* **Activity**: Your answer must be the records below, reproduced exactly.

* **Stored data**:
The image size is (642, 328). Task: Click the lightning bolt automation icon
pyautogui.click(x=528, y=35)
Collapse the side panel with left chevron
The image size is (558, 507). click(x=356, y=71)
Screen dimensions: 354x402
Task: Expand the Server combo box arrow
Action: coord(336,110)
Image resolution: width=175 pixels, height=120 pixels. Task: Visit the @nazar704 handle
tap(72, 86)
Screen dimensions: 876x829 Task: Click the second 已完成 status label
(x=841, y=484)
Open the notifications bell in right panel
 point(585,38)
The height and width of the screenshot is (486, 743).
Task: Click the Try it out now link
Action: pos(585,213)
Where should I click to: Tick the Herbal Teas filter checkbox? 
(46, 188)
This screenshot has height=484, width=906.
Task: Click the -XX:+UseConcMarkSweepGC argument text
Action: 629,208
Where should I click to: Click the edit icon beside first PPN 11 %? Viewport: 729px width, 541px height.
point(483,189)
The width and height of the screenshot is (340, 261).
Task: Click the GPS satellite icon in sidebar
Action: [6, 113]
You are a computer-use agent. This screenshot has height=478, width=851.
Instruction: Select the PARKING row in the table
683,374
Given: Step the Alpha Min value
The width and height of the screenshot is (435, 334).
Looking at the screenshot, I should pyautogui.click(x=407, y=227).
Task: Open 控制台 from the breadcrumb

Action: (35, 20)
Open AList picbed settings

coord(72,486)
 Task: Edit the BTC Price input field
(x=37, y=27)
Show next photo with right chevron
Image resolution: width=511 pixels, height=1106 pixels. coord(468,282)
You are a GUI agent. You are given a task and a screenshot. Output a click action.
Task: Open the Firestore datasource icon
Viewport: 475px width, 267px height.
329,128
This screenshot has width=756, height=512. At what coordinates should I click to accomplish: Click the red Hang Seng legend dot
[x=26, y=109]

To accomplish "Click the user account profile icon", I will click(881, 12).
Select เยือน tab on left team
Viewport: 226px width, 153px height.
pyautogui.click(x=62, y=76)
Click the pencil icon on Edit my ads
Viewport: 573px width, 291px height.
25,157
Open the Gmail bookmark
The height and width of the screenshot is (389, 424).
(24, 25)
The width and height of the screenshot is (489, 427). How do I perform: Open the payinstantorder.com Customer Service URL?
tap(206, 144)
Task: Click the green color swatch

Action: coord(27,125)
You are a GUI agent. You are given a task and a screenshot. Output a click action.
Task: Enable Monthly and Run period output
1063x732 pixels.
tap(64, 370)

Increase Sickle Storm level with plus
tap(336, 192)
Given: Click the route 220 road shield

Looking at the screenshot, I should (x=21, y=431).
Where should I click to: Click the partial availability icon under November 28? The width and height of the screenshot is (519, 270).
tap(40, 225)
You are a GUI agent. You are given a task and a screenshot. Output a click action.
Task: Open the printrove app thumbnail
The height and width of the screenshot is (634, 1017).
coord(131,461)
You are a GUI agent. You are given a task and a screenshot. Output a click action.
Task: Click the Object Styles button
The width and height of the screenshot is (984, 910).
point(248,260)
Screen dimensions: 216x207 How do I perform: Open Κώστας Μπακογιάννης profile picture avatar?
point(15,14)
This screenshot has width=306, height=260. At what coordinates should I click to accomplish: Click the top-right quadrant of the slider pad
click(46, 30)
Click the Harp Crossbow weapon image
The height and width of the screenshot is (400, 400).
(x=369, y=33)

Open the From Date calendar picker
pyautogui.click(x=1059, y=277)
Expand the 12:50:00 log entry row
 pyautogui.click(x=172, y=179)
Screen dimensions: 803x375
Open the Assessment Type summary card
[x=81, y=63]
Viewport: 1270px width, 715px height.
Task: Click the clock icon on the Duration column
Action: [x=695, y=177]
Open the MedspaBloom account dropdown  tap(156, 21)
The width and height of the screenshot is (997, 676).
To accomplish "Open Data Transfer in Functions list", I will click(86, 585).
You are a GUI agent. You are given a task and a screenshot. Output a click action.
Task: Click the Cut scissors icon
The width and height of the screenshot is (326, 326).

* **Result for this task**:
The image size is (642, 328). Task: Click the lightning bolt automation icon
pyautogui.click(x=528, y=35)
Collapse the side panel with left chevron
The image size is (558, 507). click(x=356, y=71)
Screen dimensions: 354x402
Task: Expand the Server combo box arrow
Action: coord(336,110)
Image resolution: width=175 pixels, height=120 pixels. Task: Visit the @nazar704 handle
tap(72, 86)
Screen dimensions: 876x829 Task: Click the second 已完成 status label
(x=841, y=484)
Open the notifications bell in right panel
 point(585,38)
The height and width of the screenshot is (486, 743).
Task: Click the Try it out now link
Action: pos(585,213)
Where should I click to: Tick the Herbal Teas filter checkbox? 
(46, 188)
This screenshot has height=484, width=906.
Task: Click the -XX:+UseConcMarkSweepGC argument text
Action: 629,208
Where should I click to: Click the edit icon beside first PPN 11 %? Viewport: 729px width, 541px height.
point(483,189)
The width and height of the screenshot is (340, 261).
Task: Click the GPS satellite icon in sidebar
Action: [6, 113]
You are a computer-use agent. This screenshot has height=478, width=851.
Instruction: Select the PARKING row in the table
683,374
Given: Step the Alpha Min value
The width and height of the screenshot is (435, 334).
Looking at the screenshot, I should pyautogui.click(x=407, y=227).
Task: Open 控制台 from the breadcrumb

Action: (35, 20)
Open AList picbed settings

coord(72,486)
 Task: Edit the BTC Price input field
(x=37, y=27)
Show next photo with right chevron
Image resolution: width=511 pixels, height=1106 pixels. coord(468,282)
You are a GUI agent. You are given a task and a screenshot. Output a click action.
Task: Open the Firestore datasource icon
Viewport: 475px width, 267px height.
329,128
This screenshot has width=756, height=512. At what coordinates should I click to accomplish: Click the red Hang Seng legend dot
[x=26, y=109]

To accomplish "Click the user account profile icon", I will click(881, 12).
Select เยือน tab on left team
Viewport: 226px width, 153px height.
pyautogui.click(x=62, y=76)
Click the pencil icon on Edit my ads
Viewport: 573px width, 291px height.
25,157
Open the Gmail bookmark
The height and width of the screenshot is (389, 424).
(24, 25)
The width and height of the screenshot is (489, 427). How do I perform: Open the payinstantorder.com Customer Service URL?
tap(206, 144)
Task: Click the green color swatch

Action: coord(27,125)
You are a GUI agent. You are given a task and a screenshot. Output a click action.
Task: Enable Monthly and Run period output
1063x732 pixels.
tap(64, 370)

Increase Sickle Storm level with plus
tap(336, 192)
Given: Click the route 220 road shield

Looking at the screenshot, I should (x=21, y=431).
Where should I click to: Click the partial availability icon under November 28? The width and height of the screenshot is (519, 270).
tap(40, 225)
You are a GUI agent. You are given a task and a screenshot. Output a click action.
Task: Open the printrove app thumbnail
The height and width of the screenshot is (634, 1017).
coord(131,461)
You are a GUI agent. You are given a task and a screenshot. Output a click action.
Task: Click the Object Styles button
The width and height of the screenshot is (984, 910).
point(248,260)
Screen dimensions: 216x207 How do I perform: Open Κώστας Μπακογιάννης profile picture avatar?
point(15,14)
This screenshot has width=306, height=260. At what coordinates should I click to accomplish: Click the top-right quadrant of the slider pad
click(46, 30)
Click the Harp Crossbow weapon image
The height and width of the screenshot is (400, 400).
(x=369, y=33)

Open the From Date calendar picker
pyautogui.click(x=1059, y=277)
Expand the 12:50:00 log entry row
 pyautogui.click(x=172, y=179)
Screen dimensions: 803x375
Open the Assessment Type summary card
[x=81, y=63]
Viewport: 1270px width, 715px height.
Task: Click the clock icon on the Duration column
Action: [x=695, y=177]
Open the MedspaBloom account dropdown  tap(156, 21)
The width and height of the screenshot is (997, 676).
To accomplish "Open Data Transfer in Functions list", I will click(86, 585).
You are a GUI agent. You are given a task and a screenshot. Output a click action.
Task: Click the Cut scissors icon
The width and height of the screenshot is (326, 326).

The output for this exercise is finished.